Seketika jantungku berhenti untuk beberapa saat. Apakah dia sudah tahu tentang yang dikatakan Nichole tadi? Ataukah masih soal aku tidur bersama Nichole? Aarrrgghh.. tidak mungkin, batinku menyesal.
"Aa..ppaa maksudmu?" tanyaku dengan terbata-bata.
Aku penasaran mengapa Walton mengatakan hal itu. Meskipun rasa ketakutan dan cemasku ada saat ini. Kupegang pundaknya agar lurus. Dengan sedikit ingin terjatuh, akhirnya Walton bisa berdiri di hadapanku dengan mata tertutup. Wajahnya tetap mempesona meskipun sedang dalam keadaan terburuk. Apa? Mempesona? You're b*tch Chrissela!! Batinku mengumpat pandanganku.
"Chriss", suara seraknya sangat indah saat memanggil namaku.
"Hmm", jawabku masih menatap matanya yang tertutup.
"Please, don't leave me!

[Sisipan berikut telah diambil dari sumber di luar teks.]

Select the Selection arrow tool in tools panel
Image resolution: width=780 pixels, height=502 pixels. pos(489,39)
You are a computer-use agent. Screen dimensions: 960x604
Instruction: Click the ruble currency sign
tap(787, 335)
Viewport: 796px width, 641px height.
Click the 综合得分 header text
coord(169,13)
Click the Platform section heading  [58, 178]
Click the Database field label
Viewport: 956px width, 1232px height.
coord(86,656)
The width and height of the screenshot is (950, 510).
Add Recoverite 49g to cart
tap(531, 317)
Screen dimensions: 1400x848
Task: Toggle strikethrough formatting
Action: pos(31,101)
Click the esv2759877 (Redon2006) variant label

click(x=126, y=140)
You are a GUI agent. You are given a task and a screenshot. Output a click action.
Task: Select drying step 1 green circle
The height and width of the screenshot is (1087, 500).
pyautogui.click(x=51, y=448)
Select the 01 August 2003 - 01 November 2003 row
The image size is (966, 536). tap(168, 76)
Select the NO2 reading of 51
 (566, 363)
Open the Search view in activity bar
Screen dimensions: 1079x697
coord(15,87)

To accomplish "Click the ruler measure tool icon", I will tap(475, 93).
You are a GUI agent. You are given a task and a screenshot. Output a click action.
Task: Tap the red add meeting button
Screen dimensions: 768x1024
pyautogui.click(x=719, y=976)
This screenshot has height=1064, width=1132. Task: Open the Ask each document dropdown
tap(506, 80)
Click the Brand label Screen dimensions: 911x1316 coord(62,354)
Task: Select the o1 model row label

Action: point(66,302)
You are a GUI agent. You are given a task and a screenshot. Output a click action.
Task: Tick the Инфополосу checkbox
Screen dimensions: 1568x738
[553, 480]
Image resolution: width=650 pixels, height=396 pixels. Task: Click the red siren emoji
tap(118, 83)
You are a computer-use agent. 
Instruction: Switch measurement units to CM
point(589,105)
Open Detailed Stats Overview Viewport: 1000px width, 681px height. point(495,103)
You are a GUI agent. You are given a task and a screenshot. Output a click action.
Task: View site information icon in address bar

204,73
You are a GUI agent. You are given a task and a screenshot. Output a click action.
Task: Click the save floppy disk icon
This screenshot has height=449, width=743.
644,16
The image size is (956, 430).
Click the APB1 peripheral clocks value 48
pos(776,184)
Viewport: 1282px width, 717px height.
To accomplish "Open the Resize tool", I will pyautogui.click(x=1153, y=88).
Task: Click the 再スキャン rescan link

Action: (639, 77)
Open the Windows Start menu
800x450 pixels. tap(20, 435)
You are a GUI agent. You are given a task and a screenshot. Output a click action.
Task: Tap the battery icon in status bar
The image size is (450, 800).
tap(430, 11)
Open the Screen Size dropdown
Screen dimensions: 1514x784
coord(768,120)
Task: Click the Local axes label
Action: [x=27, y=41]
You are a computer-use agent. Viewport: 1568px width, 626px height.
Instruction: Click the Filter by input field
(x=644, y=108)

I need you", ujarnya lalu membuka matanya.
Alhasil, mata kami berdua saling menatap. Aku bisa melihat kedua matanya sayup dan juga gelap. Seperti tak ada sisi cahaya di matanya. Dan entah beberapa detik kemudian, dia kembali tumbang di pundakku.
***
Aku berjalan menuruni tangga masih dengan pikiran yang terpaku pada malam itu. Aku masih tidak yakin dengan perkataan Walton yang mengatakan dia membutuhkanku. Aku yakin itu hanya pengaruh vodka semata dan tak tahu apa yang dia katakan semalam. Tapi bagaimana mungkin di kerah leher Walton ada lipstick wanita? Tidak.. tidak, Chriss. It's not your business!! Batinku lagi-lagi mengernyit.
"Selama pagi, Ms. Welner", ucap Bertha yang menghancurkan lamunanku. Seperti biasa, dia berdiri di ujung tangga untuk menyambutku.
"Pagi, Bertha." Aku tersenyum padanya.
"Oh iya. Apa sarapan Walton sudah siap, Bertha?" tanyaku.
"Sudah siap, Ms." jawabnya sambil menunjuk ke arah meja makan.
Aku mengambil nampan dan menyusun makanan di atasnya. Kurasa, Walton masih tertidur pulas. Jadi aku mengantarkan makanannya ke kamar.
Dengan hati-hati, aku menaiki tangga sambil membawa nampan. Aku berjalan memasuki kamar lalu membukanya. Aku mendengus. Terlihat Walton yang masih tidur di atas kasur.
Kemudian kuletakkan nampan yang berisikan makanan untuknya. Kusempatkan untuk membangunkan Walton namun tetap saja. Sama seperti tadi sejak aku bangun sampai selesai mandi, jawaban dari Walton yang hanya berteriak kecil. Sepertinya dia masih berada di bawah pengaruh vodka yang diminumnya.
Pipinya yang memerah membuatnya berbeda dari seperti biasanya. Entah mengapa, kini aku menyentuh pipi Walton yang merah itu. "Walton, wake up. We have to go!" bisikku ditelinganya.
Seketika senyumnya terukir di wajahnya. Melihat itu, aku menarik tanganku dari pipinya. Tapi tiba-tiba, Walton menahan tangan kecilku dan mengusapnya kembali ke pipinya.
"Walton, bangun. Aku sudah membawakan makananmu", ucapku.Kulihat Walton yang sudah membuka matanya namun masih menyipit. "Kau tidur di mana? Aku tak merasakan sedikit pun kehangatan di sampingku semalam."
Bukannya duduk lalu makan, dia malah menanyakan hal-hal yang membuatku mengernyit. Apa? Kehangatan? Kau malah membuatku merinding, batinku.
"Aku tidur di fluppy white carpet ini", jawabku sambil menatap karpet yang ada di bawah kakiku.
Tiba-tiba Walton duduk dengan cepatnya membuatku sedikit terkejut. Matanya membulat. Dia mengusap wajahnya dengan kasar.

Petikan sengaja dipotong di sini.